The newly formed M-PDTC will bring together experts in patient-derived xenograft (PDX) model generation, molecular biology and signaling pathways, animal drug treatment studies, pathology and clinical management of prostate and breast cancer from Baylor and MD Anderson Cancer Center. The Center will be directed by Mitsiades, who also serves as associate director of the Center for the Biology of Health Disparities and is co-leader of Nuclear Receptor Program in the Dan L Duncan Comprehensive Cancer Center at Baylor. Research efforts of the M-PDTC will be co-led by prominent leaders in cancer biology at Baylor, including Drs. Bert O’Malley, Matthew Ellis, Michael Ittmann and Susan Hilsenbeck, as well as Nora Navone with MD Anderson Cancer Center.

Prostate cancer researchers at Baylor have long been leaders in health disparities research in this area. Ittmann, the William D. Tigertt Professor of Pathology at Baylor, has led several Department of Defense PCRP-funded research efforts in this area and will serve as the PDX core leader for the M-PDTC. In addition, a Baylor team led by Ittmann and Dr.

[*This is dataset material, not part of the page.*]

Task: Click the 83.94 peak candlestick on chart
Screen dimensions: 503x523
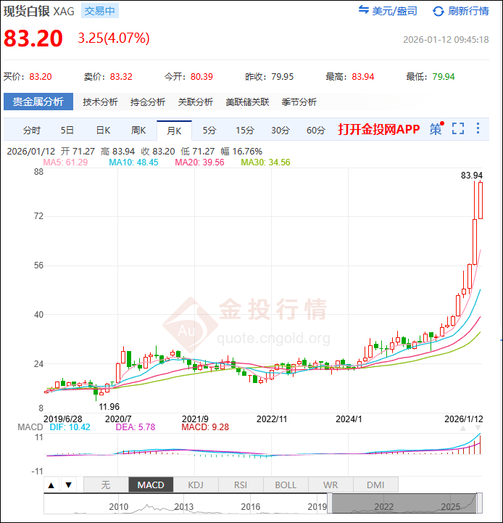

Jeffrey Jones was recently awarded a Challenge Grant from the Prostate Cancer Foundation (PCF) to understand the biology of prostate cancer in African-American veterans and to elucidate the effects of exposure to battlefield chemicals such as Agent Orange on the development and progression of prostate cancer.

Dr. Salma Kaochar, assistant professor of medicine, who is spearheading Baylor efforts in prostate PDX generation for the M-PDTC, was named a 2018 PCF VAlor Young Investigator and is working on deciphering the epigenetic landscape of African-American prostate cancer in collaboration with Mitsiades and Ittmann. Baylor also is a major participant and the only participating Texas institution in the Research on Prostate Cancer in Men of African Ancestry: Defining the Roles of Genetics, Tumor Markers, and Social Stress, also known as RESPOND, a $26.5-million, multi-institutional study funded by the National Cancer Institute, the National Institute on Minority Health and Health Disparities and the Prostate Cancer Foundation. Leading the study for Baylor is Dr. Melissa Bondy, professor of medicine – epidemiology and population sciences and associate director of cancer prevention and population sciences in the Dan L Duncan Comprehensive Cancer Center at Baylor.

Mitsiades credits this existing collaborative research network and infrastructure for ideally positioning Baylor to be selected by the NCI as one of only two M-PDTCs in the country. Another important factor is that the faculty at Baylor are responsible for clinical care at two major teaching hospitals, Ben Taub Hospital and the Michael E. DeBakey Veterans Affairs Medical Center, which serve large minority populations in Houston, one of the most diverse large cities in the U.S.

“While socioeconomic and environmental factors definitely contribute to racial and ethnic cancer health disparities, there is also evidence for biological differences, and Baylor is a leader in their study,” explains Mitsiades. “Baylor faculty serves a large minority patient population in the Houston area. Together, we will establish and fully characterize ethnically diverse cancer models that will allow us to extend our precision oncology initiatives to underserved minorities in the U.S. and address these health disparities.”

Baylor has been a longtime leader in the PDX generation field. In 2017, Dr. Michael Lewis, professor in the Lester and Sue Smith Breast Center at Baylor, along with Drs. Bryan and Alana Welm of the University of Utah, was awarded a multimillion dollar grant by the NCI to establish a PDX Development and Trial Center for Breast Cancer. With the funding of the M-PDTC, Baylor will now significantly expand on its capabilities in this area. Both Baylor-led Centers are part of the NCI-PDXNet, an NCI program established to coordinate collaborative, large-scale development and pre-clinical testing of targeted therapeutic agents in patient-derived models to advance the vision of cancer precision medicine.